When I assigned "rhetorical blogging" in my most recent/last children's literature course, I was hoping that the blogging, which specifically acknowledged the "rhetorical situation" of reading, would help students to overcome any resistance they might have to 1) fantasy or 2) reading children's literature as scholars and critics.  As it turned out, those particular students were not generally resistant, but certain things emerged:  some female students were resistant to books that they identified as "boy books"; some (also female) students felt betrayed because they expected Mrs. Frisby and the Rats of NIMH would be about the little mouse named (by her married name) and depicted on the cover; some were resistant to books about rodents (a lesson I didn't learn, that cost me a job in New Zealand); most were resistant to Roald Dahl because of what they felt was a cruel and warped sense of justice.   So in fact, we did engage with resistance in that class, and often by way of the blogs.
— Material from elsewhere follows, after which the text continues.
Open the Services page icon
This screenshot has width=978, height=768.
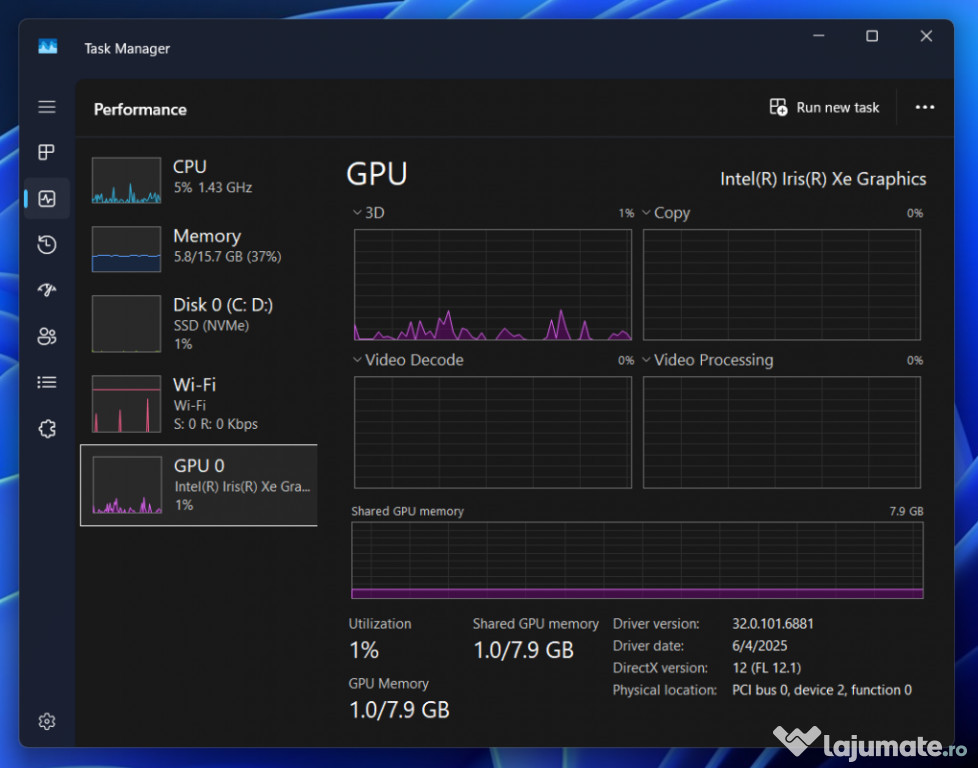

My purpose in having the students blog and identify areas of resistance was so that by acknolwedging the resistance, and analyzing the reasons for that resistance, students might gain awareness of their reading that would permit them to read to the end of the book, and move out of their comfort zones, and also to help them to identify these points of resistance as areas for analysis.  If something bugs you while reading--figure out why!!

So having the blog, and relizing that when I read Regina Doman's novels, I have that bristling that  makes me want to argue, even if I know that I basically agree with her underlying point, I need to pause and ask why, especially as I want to like the story.
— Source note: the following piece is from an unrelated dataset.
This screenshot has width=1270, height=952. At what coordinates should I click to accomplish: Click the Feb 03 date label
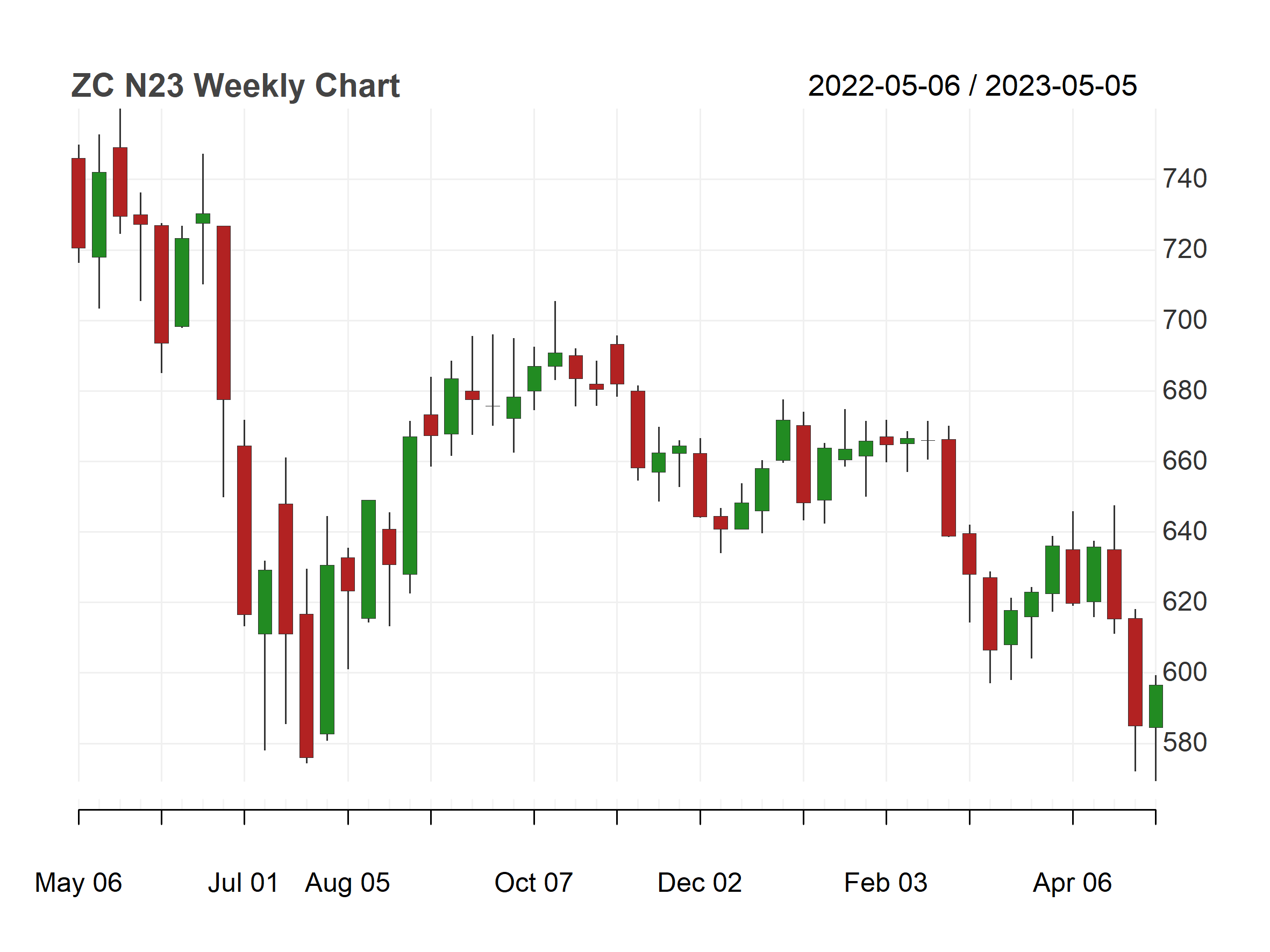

So that's the theoretical part.  I have some ideas, but I'll save those for the next post!

3 comments:

Anonymous said...

You've given me something to think about this morning - why we resist certain works. I look forward to your next post on why you feel resistant to those fairy tales though, I admit, I have not read them. I, myself, have resistant to retellings of fairy tales. I just don't like re-reading stories I've read before?

Melanie Bettinelli said...

Off topic, but you remind me that the reason I was deeply disappointed when I took a children's literature course in college was because the class treated children's lit primarily from a teaching perspective and not really as literature at all. It was so disappointing and I couldn't get very engaged in the class. I almost failed in part because I was over-extended and in part because I was battling depression, but mostly because the class wasn't what I wanted to be taking. And the part where we had to write a children's book-- torture.

Literacy-chic said...

There were the children's lit courses at my university taught in the Education department, and then the ones taught in English. In English, the sophomore-level courses *could* addredd teaching a *bit* more, depending on who taught the class, but that wasn't really supposed to be the focus. Our junior-level chilcren's lit, which this one was, was supposed to be a literature course like any other. I much prefer it that way. My mother had a HORRIBLE experience trying to take a children's lit class as an undergrad at the school where I got my B.A. (this was when I was getting my M.A.). She had to drop the class. They were resistant to everything she had to offer. When the class that I taught was dominated by education majors, their expectations were always different--and almost impossible to negotiate.